在Stack Overflow[3] 上對此有一個較為具體的說明:
許多CPU都有“vector”或“SIMD”指令集,可以將同一個操作同時應用到2條、4條或是更多的數據條目上。向量化(vectorization)就是重寫循環的操作,在一個循環中(例如while循環),一個長度為N的數組需要循環N次才能處理完。若是使用向量化操作,假設它一次能夠處理4條數據,則對於長度為N的數據,僅需要N/4的時間即能處理完畢。
更具體的例子是,假設有以下循環語句:
for (int i=0; i<16; ++i) C[i] = A[i] + B[i];
傳統處理方式是:一次循環處理A[i] 與 B[i] 相加,並賦值給C[i]。
此循環可以繼續展開為:
for (int i=0; i<16; i+=4) { C[i] = A[i] + B[i]; C[i+1] = A[i+1] + B[i+1]; C[i+2] = A[i+2] + B[i+2]; C[i+3] = A[i+3] + B[i+3]; }
對此使用向量化操作,則可以表示為:
for (int i=0; i<16; i+=4) addFourThingsAtOnceAndStoreResult(&C[i], &A[i], &B[i]);
此處addFourThingsAtOnceAndStoreResult() 為一個向量化操作,可以在一次循環中,同時處理4條數據。
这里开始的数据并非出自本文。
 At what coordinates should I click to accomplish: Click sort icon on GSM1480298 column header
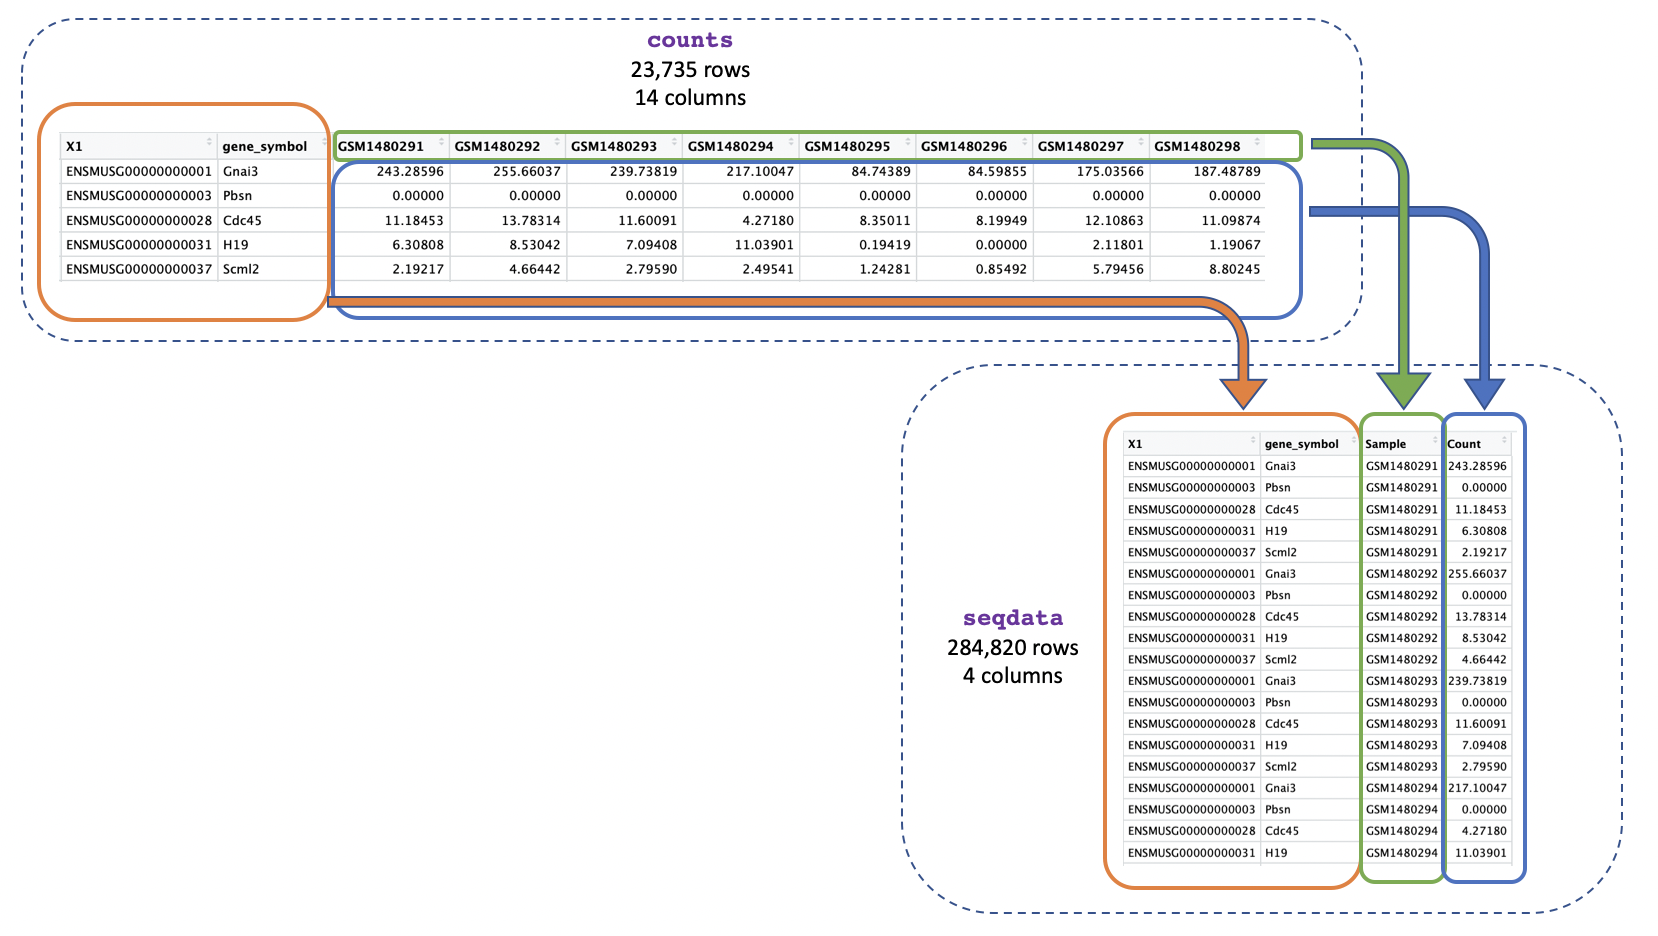[1257, 142]
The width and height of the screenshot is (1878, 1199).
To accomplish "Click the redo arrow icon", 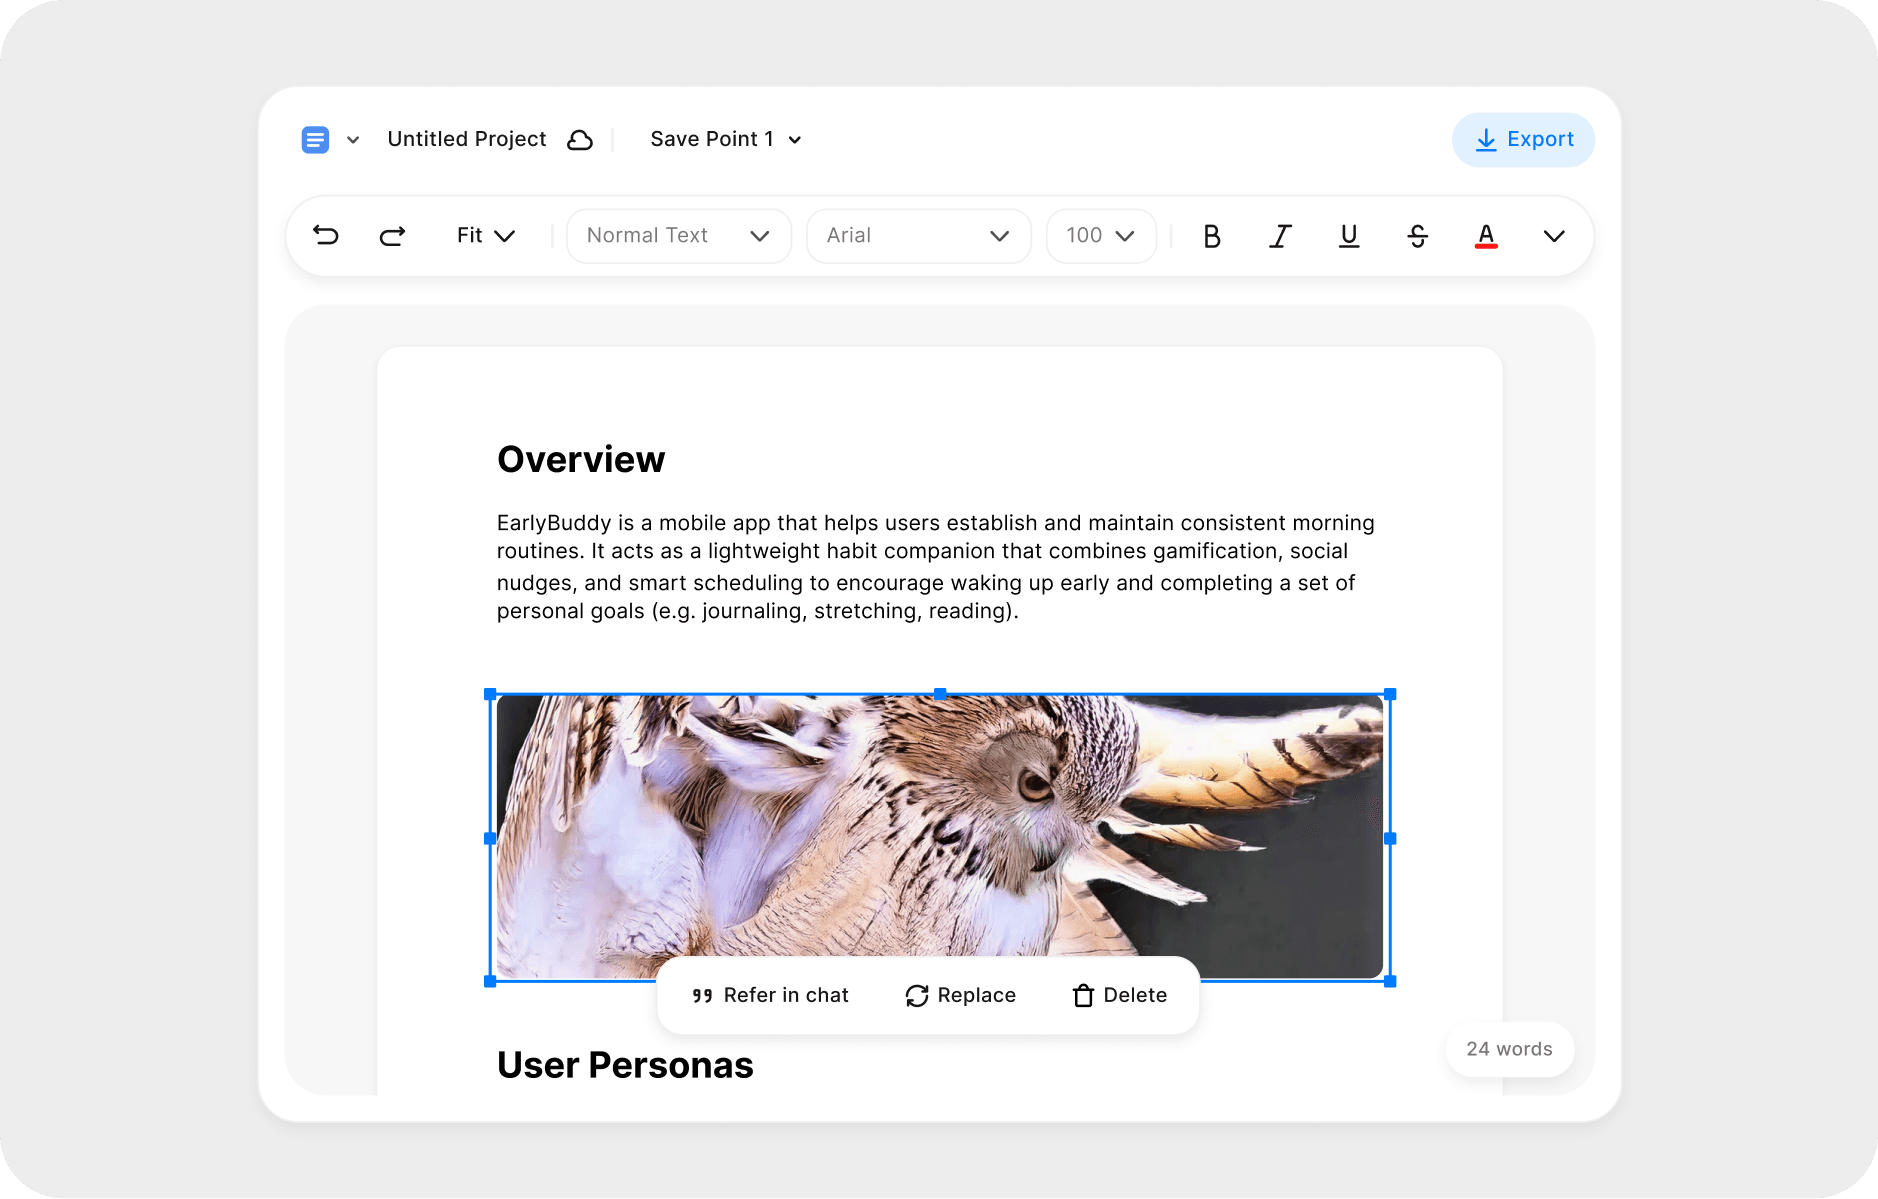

若是大家有了解過python 中 numpy的向量化操作,相信對此會有更深的了解。
3.3. 持續優化
根據朱凱[4] 在其書中提到的觀點,ClickHouse如此之快的原因還包含:
- 開發人員注意到各種影響性能的細節,並進行優化,一點一滴的積累,使得性能越來越好
- 針對不同場景使用了最優的算法,使性能最優化
- 若是出現了更合適、更快的算法,開發人員會立即進行驗證,若是效果理想則保留使用,否則將其拋棄
- ClickHouse更新迭代非常頻繁,開發人員一直在對此進行不斷的改進,追求更佳的性能
References
[1] https://clickhouse.tech/docs/zh/
[2] https://github.com/ClickHouse/ClickHouse/releases/tag/v21.1.8.30-stable
[3] https://stackoverflow.com/questions/1422149/what-is-vectorization
[4] 朱凱,ClickHouse原理解析與應用實踐,機器工業出版社,2020年